Interventional radiology (IR) is a specialty where medical simulation training can be especially beneficial. Because of advances in medical imaging, diagnostic angiographic procedures have become less common, reducing the number of opportunities for trainees to practice basic catheter manipulation skills. Additionally, specialists outside of IR are also interested in acquiring these skills . By adopting simulation training, trainees from all specialties will have the opportunity to learn these skills. Adding simulation will bring IR into the new era of medical training pioneered by anesthesiology, gynecology, and emergency medicine, specialities that have already implemented simulation training to supplement the apprenticeship model . The widespread use of simulation in the aforementioned specialities has triggered institutional support with the creation of a Joint Medical Simulation Task Force in 2007 by the Radiology Society of North America, Society of Interventional Radiologists, and Cardiovascular and Interventional Radiological Society of Europe. The Task Force’s mandate is to improve patient care by guiding the implementation of simulation in IR . The Food and Drug Administration is another institution driving the adoption of simulation training by stipulating that physicians must undergo proficiency training on a simulator before performing carotid artery stenting (CAS) .
Historically, simulation in medical education started with the widespread use of standardized patients and animal laboratories . Pigs are widely used for learning vascular and nonvascular interventional procedures guided by fluoroscopy, endoscopy, or cross-sectional imaging . This review paper will not address these types of medical simulation but instead will focus on technologies and devices used in IR simulation training. Some of the earliest technologies used in IR simulation training were computer-based training modules such as Radiology Society of North America’s Medical Imaging Resource Centre and AuntMinnie.com’s case of the day . Nowadays, augmentative reality simulators such as the VIST-Lab endovascular simulator by Mentice and computer-assisted mannequins are available . The sections in this paper will address the following questions: what skills can be taught with simulation; what types of commercially available simulators exist for training IR skills, and what is their educational validity; and what assessment tools can be used to evaluate the skills trained with simulation?
Section 1: Skills Training
Clinical skills can be broadly categorized as either procedural or nonprocedural skills. A growing body of literature shows that simulation can be used to teach both kinds of skills. Procedural skills are defined as practical physical skills performed by a physician to complete a medical procedure. Conversely, nonprocedural skills, which are just as integral to medical practice, include interpersonal, cognitive, and personal resource skills. The following subsections detail the procedural and nonprocedural skills that can be trained with simulation.
Subsection A: Procedural Skills
Vascular Skills
Seldinger technique
The Seldinger technique is an essential skill in vascular IR. Johnson et al. compared IR resident’s Seldinger technique performance in a patient procedure after clinical or clinical and simulation training on the ImaGiNe Seldinger augmented reality simulator . Results showed that the group that got simulation training tended to perform better than the group with just clinical training ( Figs 1, 2 ).

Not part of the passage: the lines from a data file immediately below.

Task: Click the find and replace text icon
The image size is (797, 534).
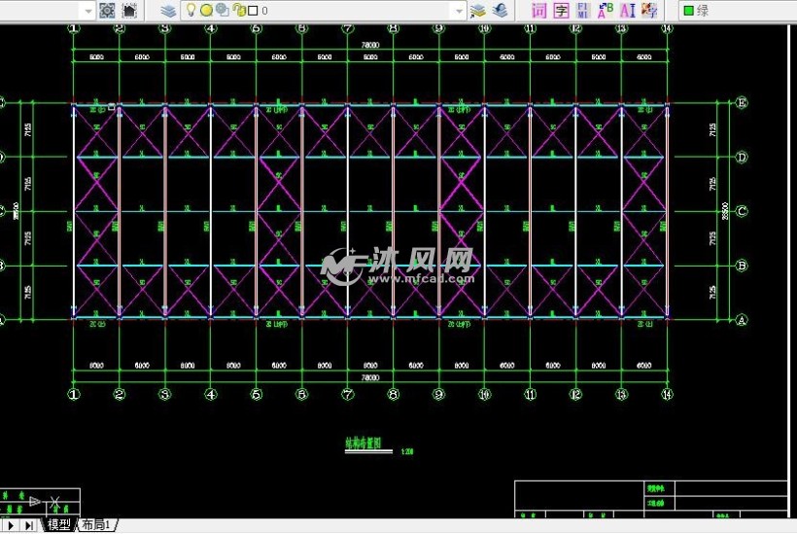Action: 583,11
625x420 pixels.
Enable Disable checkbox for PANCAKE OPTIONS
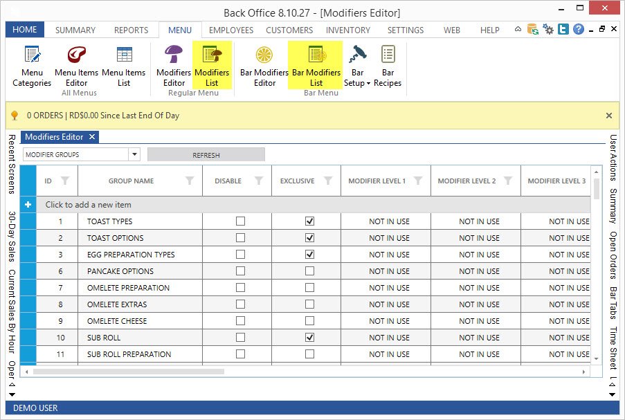[240, 271]
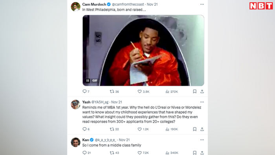Open the @YA5H_ag handle link

coord(100,102)
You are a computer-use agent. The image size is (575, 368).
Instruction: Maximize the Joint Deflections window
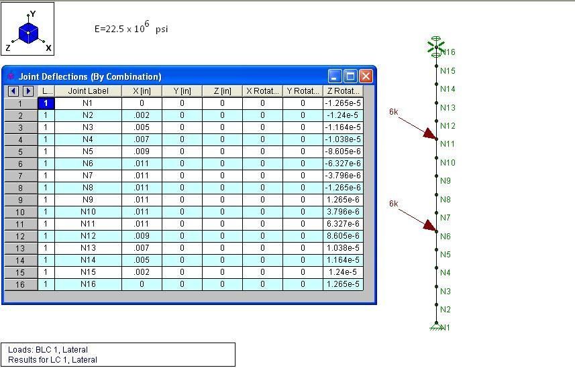tap(350, 76)
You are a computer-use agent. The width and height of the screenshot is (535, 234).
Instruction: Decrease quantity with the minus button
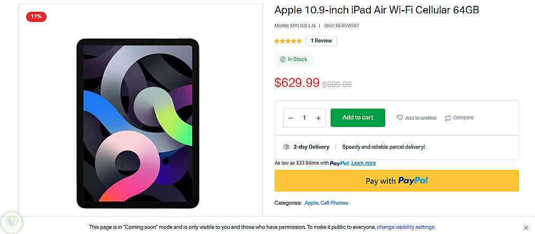click(291, 118)

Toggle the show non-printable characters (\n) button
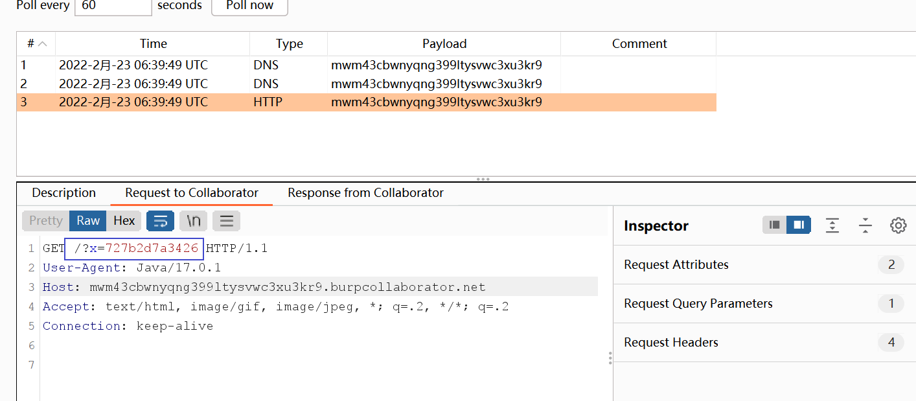194,221
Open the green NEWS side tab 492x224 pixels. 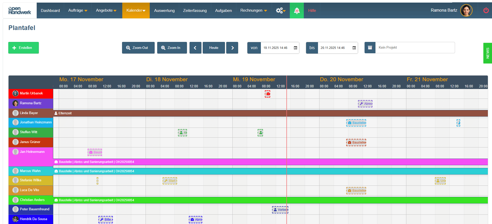pyautogui.click(x=487, y=53)
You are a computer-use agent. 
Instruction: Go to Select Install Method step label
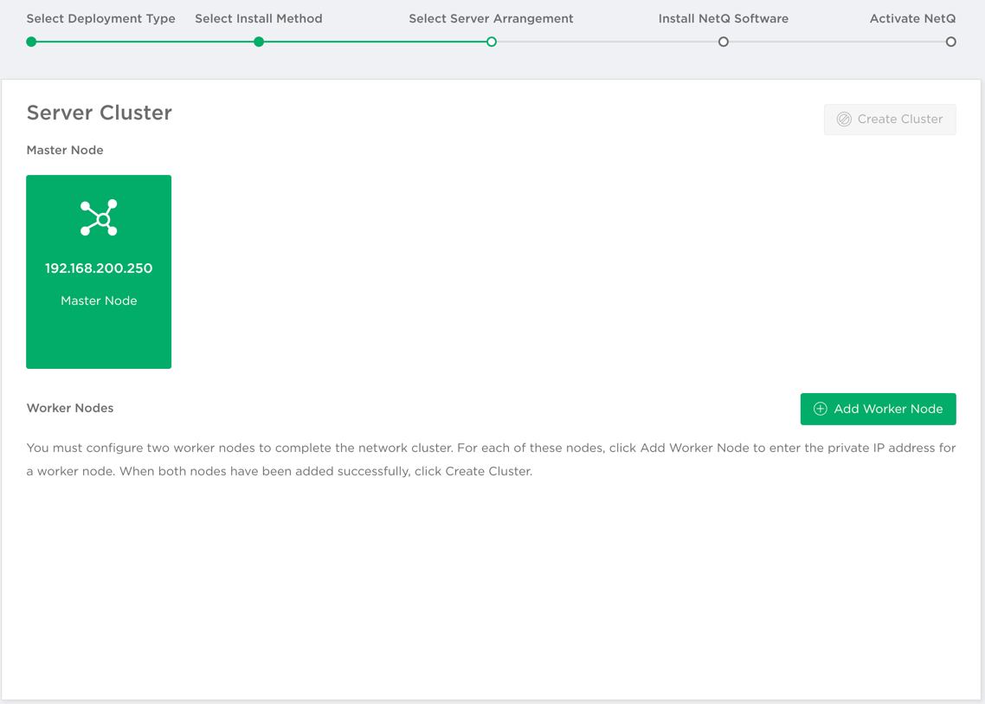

Get Radiology Tree app to read full this article<
Cannulation
Get Radiology Tree app to read full this article<
Catheterization
Get Radiology Tree app to read full this article<
Angiography
Get Radiology Tree app to read full this article<
Angioplasty
Get Radiology Tree app to read full this article<
Stenting
Get Radiology Tree app to read full this article<
Get Radiology Tree app to read full this article<
Nonvascular Skills
Ultrasound
Get Radiology Tree app to read full this article<
Get Radiology Tree app to read full this article<
Fluoroscopy-guided lumbar puncture
Get Radiology Tree app to read full this article<
Percutaneous noncontinuous fluoroscopy-guided computed tomography (CT) procedures
Get Radiology Tree app to read full this article<
Contrast reaction, sedation, and analgesia management
Get Radiology Tree app to read full this article<
Subsection B: Nonprocedural Skills
Get Radiology Tree app to read full this article<
Crisis Resource Management (CRM)
Get Radiology Tree app to read full this article<
Get Radiology Tree app to read full this article<
Task Prioritization
Get Radiology Tree app to read full this article<
Section 2: Technology
Get Radiology Tree app to read full this article<
Get Radiology Tree app to read full this article<
Get Radiology Tree app to read full this article<
Get Radiology Tree app to read full this article<
Get Radiology Tree app to read full this article<
Subsection A: Virtual and Augmented Reality
Ultrasim (MedSim)
Get Radiology Tree app to read full this article<
Get Radiology Tree app to read full this article<
ORCAMP (Orzone)
Get Radiology Tree app to read full this article<
Get Radiology Tree app to read full this article<
Simsuite (Medical Simulation Corporation)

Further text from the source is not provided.